We talked about the way the past two seasons ended for Thomson’s team. They were ahead of the Diamondbacks three games to two in the 2023 NL Championship Series and going home to play Games 6 and 7. Then everybody stopped hitting at once, and the Diamondbacks were the ones going to the World Series.
“We were trying to do too much and stopped controlling the strike zone,” Thomson said. “They’d made an adjustment and kept expanding the zone and expanding it, and we just couldn’t find a way to reel it back in.”
Then last year, even after winning the NL East, they went up against a Mets team that had been getting back up all season and was doing it again after being a couple of outs away from losing in the Wild Card Series to the Brewers. The Mets got hot again, just like that, and Francisco Lindor hit a grand slam in the sixth inning of Game 4 against the Phillies, and a few innings later, it was next season again for Thomson’s team.
“We ran into a buzz saw,” Thomson said on Monday, “and didn’t play every well ourselves.”
I asked him then if that kind of October heartbreak -- two years running -- could somehow make the collective heart of a team actually get stronger.
“Without question, I think it will make us stronger,” he said. “This is a highly motivated team coming into this season.
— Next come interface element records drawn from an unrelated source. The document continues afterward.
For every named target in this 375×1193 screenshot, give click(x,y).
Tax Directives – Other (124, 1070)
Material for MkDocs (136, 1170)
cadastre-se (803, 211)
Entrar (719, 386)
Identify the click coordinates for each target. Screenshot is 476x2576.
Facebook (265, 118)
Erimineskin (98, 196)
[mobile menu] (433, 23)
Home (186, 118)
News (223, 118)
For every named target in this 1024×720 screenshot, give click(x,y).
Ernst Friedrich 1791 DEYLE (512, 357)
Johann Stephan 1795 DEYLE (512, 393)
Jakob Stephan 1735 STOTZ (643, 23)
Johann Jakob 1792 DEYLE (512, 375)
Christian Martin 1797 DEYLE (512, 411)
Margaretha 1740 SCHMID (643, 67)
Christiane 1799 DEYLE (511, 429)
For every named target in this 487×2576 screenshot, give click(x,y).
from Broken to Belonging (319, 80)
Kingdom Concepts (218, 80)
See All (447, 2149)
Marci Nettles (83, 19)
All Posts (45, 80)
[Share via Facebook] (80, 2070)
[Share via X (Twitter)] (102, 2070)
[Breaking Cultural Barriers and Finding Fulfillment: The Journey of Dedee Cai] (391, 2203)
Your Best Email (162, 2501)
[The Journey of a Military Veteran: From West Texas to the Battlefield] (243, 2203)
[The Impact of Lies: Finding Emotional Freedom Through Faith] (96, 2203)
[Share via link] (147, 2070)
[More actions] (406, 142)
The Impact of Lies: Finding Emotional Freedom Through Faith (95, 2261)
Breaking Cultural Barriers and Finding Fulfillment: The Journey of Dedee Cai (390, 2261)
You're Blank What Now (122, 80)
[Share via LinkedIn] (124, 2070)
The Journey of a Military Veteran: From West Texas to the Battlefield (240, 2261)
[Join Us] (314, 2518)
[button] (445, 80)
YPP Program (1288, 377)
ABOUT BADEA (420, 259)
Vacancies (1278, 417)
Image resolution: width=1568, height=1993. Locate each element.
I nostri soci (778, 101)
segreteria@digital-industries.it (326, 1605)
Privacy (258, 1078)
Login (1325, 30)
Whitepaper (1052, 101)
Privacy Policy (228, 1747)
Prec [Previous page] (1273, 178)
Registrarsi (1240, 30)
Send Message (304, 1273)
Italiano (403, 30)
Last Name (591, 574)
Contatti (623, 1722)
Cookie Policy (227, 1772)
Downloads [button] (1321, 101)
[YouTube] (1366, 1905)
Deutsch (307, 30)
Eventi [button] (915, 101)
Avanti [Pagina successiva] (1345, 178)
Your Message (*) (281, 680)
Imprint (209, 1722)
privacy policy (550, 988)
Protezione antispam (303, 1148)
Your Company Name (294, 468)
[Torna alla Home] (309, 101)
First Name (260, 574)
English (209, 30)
There’s a hunger here I haven’t seen before. That doesn’t mean there hasn’t been hunger before. But it’s even more apparent now, like next level.”
Then Thomson added this:
“There’s no doubt in my mind that heartbreak can really motivate a group when they act as a group, and this group does, it’s as together as any team we’ve had here. They celebrate together, they mourn together. To me, that’s a very big deal.”
Thomson then spoke of the belief that he and Dave Dombrowski, head of baseball operations for the Phillies, have in the core of a team still led by Bryce Harper (“I never worry about him,” Thomson said).
“Going into the offseason,” Thomson said, “the goal was to improve us around the edges.”
“If we stay healthy,” Dombrowski said, “we have no glaring weaknesses.”
Dombrowski added starter Jesús Luzardo and reliever Jordan Romano. And he added a professional hitter like Max Kepler, long part of the core with the Twins and coming off an injury-shortened season when he played just 105 games.
“[Kepler] is healthy now,” Thomson said, “and has had a really good spring (a .375 batting average with three home runs coming out of the last weekend of Spring Training). He’s a guy who does control the zone and hardly ever chases.”
Kepler goes into a Phillies batting order that could rake even before he got to town, Harper, Trea Turner, the amazing Kyle Schwarber, J.T. Realmuto, Nick Castellanos, Alec Bohm and all the way down the line. When Ranger Suárez, an All-Star last season, has recovered from some back issues (“I only expect him to miss a couple of starts,” Thomson said), the Phillies might have the best starting rotation in the NL East -- Suarez in there behind ace Zack Wheeler and Aaron Nola at the top.
Again: For years, the Phillies have been one of the best shows around. They went six games with a terrific Astros team before losing the World Series in 2022. In ’23, it seemed everything had lined up for them, and that they would play their way back to the Series in front of the loudest home crowd in baseball until the bats went quiet. Maybe they could have found a way last October to play their NL Division Series against the Mets back to Philly, but then Lindor made one of those October swings.
Now the Phillies are all ready to take their swings again. Don’t tell their manager that their window is closing. They might take a bat to it.